Older hardware had very strict rules on "global memory coalescing", but
luckily newer (Fermi-era) hardware just prefers locality, if you can
manage it.
- "param" is the PTX abstraction around the parameter-passing
protocol. They reserve the right to change this, as hardware and
software changes.
- constants and compiled program code are stored in their own read-only memories.
- "local" memory is unique to each thread, but paradoxically slower than shared memory. Don't use it!

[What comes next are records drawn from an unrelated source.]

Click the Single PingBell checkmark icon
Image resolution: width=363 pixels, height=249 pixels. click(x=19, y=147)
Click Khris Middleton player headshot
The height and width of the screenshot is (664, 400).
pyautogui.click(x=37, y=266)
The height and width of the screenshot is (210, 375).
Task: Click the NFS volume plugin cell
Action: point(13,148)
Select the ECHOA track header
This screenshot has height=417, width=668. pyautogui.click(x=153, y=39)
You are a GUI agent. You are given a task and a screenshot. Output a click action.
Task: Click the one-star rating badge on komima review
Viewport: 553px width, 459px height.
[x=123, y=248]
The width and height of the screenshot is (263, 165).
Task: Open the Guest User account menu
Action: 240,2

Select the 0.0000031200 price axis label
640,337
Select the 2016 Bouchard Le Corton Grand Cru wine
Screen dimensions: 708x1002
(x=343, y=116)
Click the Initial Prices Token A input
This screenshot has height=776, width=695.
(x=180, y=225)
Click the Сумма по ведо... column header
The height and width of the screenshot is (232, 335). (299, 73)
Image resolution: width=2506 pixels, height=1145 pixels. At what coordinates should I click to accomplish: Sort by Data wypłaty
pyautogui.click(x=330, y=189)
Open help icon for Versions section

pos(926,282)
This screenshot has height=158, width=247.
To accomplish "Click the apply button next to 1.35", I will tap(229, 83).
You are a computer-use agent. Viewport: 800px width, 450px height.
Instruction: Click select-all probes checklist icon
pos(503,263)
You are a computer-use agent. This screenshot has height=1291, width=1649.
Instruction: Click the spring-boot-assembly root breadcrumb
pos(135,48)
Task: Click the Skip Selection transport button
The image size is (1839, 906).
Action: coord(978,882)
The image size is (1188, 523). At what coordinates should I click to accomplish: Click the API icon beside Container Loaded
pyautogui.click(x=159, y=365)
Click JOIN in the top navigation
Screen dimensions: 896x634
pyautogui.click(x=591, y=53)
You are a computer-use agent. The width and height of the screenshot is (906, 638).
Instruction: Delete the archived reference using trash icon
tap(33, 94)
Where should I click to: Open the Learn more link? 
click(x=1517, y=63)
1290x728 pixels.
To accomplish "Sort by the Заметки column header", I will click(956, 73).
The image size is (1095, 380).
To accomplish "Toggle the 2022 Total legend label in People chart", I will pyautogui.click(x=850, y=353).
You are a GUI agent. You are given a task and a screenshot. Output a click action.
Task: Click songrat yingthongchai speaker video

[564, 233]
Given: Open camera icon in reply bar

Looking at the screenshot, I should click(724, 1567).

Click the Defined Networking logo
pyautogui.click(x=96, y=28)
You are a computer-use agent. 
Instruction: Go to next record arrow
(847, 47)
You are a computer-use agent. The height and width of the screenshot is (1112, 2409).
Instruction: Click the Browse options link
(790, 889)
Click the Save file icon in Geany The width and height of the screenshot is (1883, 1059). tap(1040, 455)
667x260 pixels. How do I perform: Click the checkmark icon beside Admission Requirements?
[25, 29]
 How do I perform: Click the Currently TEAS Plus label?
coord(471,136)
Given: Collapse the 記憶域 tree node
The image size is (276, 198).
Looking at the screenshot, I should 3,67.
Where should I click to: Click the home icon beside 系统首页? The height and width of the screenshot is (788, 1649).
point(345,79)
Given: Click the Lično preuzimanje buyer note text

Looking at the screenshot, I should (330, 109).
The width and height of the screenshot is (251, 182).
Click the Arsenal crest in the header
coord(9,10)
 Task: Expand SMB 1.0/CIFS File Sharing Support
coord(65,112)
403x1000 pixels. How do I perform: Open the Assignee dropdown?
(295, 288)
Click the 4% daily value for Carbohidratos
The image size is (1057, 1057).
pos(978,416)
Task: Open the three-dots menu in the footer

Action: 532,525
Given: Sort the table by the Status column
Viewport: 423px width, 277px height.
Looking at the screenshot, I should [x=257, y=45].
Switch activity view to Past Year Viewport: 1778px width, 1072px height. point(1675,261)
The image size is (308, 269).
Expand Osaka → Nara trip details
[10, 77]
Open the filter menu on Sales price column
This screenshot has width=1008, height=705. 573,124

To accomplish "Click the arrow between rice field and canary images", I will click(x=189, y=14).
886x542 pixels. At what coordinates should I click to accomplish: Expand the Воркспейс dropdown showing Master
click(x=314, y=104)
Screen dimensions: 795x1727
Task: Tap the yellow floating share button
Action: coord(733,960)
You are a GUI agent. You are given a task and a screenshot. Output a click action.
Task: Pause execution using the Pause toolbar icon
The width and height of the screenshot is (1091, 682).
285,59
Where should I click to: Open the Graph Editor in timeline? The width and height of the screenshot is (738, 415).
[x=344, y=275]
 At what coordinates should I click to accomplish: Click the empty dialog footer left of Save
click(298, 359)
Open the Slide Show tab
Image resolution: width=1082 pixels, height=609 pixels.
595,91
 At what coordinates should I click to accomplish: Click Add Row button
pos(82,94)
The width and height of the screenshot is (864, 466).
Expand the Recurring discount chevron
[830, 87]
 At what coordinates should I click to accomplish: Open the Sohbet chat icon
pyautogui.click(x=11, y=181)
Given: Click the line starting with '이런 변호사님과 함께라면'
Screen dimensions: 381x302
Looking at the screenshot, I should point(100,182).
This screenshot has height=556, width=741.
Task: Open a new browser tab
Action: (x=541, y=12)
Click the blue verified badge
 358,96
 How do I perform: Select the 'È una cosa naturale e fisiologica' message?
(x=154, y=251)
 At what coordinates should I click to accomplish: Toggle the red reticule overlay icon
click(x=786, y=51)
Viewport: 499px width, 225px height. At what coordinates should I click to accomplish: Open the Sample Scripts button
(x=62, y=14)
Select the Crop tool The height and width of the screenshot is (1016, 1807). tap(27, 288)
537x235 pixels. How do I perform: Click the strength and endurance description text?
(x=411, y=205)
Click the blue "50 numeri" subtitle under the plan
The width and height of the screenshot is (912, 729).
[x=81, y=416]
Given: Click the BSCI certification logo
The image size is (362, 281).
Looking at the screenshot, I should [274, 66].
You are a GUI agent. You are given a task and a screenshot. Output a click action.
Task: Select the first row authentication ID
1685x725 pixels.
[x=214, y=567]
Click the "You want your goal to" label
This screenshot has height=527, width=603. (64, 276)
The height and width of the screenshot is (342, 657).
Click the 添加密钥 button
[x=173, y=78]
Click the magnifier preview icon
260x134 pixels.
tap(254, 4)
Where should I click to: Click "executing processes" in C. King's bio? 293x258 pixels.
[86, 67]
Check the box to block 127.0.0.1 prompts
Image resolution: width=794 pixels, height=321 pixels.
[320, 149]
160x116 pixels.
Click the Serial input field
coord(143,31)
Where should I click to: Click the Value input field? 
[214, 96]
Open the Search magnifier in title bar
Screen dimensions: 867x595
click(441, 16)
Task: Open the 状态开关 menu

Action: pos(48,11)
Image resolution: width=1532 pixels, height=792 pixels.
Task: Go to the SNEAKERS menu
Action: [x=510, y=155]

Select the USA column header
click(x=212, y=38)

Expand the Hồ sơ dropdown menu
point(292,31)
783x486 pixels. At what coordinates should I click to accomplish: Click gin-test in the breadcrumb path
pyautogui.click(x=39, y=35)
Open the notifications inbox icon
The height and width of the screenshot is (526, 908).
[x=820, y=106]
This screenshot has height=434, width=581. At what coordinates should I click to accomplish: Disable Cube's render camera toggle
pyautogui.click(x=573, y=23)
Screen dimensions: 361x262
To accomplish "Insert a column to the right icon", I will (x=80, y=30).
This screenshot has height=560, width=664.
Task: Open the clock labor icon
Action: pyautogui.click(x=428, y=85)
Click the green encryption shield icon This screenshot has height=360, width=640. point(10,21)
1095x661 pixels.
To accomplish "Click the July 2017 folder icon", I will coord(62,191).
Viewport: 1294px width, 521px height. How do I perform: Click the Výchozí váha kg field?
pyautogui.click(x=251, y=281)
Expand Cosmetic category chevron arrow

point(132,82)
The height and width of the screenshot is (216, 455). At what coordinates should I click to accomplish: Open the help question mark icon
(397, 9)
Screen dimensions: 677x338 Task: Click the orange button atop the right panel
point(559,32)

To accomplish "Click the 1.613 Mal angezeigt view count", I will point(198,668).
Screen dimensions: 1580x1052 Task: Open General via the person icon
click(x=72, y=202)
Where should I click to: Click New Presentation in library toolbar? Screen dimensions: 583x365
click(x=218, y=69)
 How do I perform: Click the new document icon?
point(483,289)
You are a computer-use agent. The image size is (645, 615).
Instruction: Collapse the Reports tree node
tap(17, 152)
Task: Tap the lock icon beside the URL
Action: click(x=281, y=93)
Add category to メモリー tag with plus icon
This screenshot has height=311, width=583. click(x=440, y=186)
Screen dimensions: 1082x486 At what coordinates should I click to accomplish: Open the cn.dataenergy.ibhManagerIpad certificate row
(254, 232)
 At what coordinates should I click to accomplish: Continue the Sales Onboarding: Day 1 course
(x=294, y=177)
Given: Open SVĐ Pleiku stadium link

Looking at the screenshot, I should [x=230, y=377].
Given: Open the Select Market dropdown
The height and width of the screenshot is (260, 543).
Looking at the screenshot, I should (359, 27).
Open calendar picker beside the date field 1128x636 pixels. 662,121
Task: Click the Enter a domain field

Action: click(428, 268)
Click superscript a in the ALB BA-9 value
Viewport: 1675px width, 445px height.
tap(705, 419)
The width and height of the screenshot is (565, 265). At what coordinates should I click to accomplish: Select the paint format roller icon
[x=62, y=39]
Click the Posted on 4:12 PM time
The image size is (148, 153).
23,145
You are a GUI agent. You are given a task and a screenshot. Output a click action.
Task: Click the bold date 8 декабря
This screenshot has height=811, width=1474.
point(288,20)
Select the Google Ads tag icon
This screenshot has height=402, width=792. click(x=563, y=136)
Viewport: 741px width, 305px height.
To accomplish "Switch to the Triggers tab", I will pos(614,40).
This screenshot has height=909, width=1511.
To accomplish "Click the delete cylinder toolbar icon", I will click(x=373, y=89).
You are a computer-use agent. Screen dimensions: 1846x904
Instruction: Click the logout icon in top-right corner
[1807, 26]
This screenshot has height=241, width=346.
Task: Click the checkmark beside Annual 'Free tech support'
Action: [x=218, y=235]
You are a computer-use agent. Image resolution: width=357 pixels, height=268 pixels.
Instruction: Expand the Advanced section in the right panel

Branching with Predication
PTX conditional branches are implemented using predication. You
declare a .pred register, use a "setp" (set predicate) to set the
predicate register, and then @ will predicate any instruction, such as
a branch, on the comparison result. For example:
__global__ void set_array(float *vals,float param) {
int i=threadIdx.x+blockDim.x*blockIdx.x;
if (param<3.0f) vals[i]=param;
}
(Try this in NetRun now!)
.entry _Z9set_arrayPff (
.param .u32 __cudaparm__Z9set_arrayPff_vals,
.param .f32 __cudaparm__Z9set_arrayPff_param)
{
.reg .u16 %rh<4>;
.reg .u32 %r<8>;
.reg .f32 %f<4>;
.reg .pred %p<3>;
// 9 __global__ void set_array(float *vals,float param) {
$LBB1__Z9set_arrayPff:
ld.param.f32 %f1, [__cudaparm__Z9set_arrayPff_param];
mov.f32 %f2, 0f40400000; // 3
setp.lt.f32 %p1, %f1, %f2;
@!%p1 bra $Lt_0_1026;
// 10 int i=threadIdx.x+blockDim.x*blockIdx.x;
// 11 if (param<3.0f) vals[i]=param;
ld.param.u32 %r1, [__cudaparm__Z9set_arrayPff_vals];
cvt.u32.u16 %r2, %tid.x;
mov.u16 %rh1, %ctaid.x;
mov.u16 %rh2, %ntid.x;
mul.wide.u16 %r3, %rh1, %rh2;
add.u32 %r4, %r2, %r3;
mul.lo.u32 %r5, %r4, 4;
add.u32 %r6, %r1, %r5;
ld.param.f32 %f1, [__cudaparm__Z9set_arrayPff_param];
st.global.f32 [%r6+0], %f1;
$Lt_0_1026:
exit;
$LDWend__Z9set_arrayPff:
} // _Z9set_arrayPf
Here, we use bra to skip over all the index calculation and global memory store if the comparison comes out false.
Predicate registers can be the input to and, or, xor, not, mov instructions, such as for computing nested branches.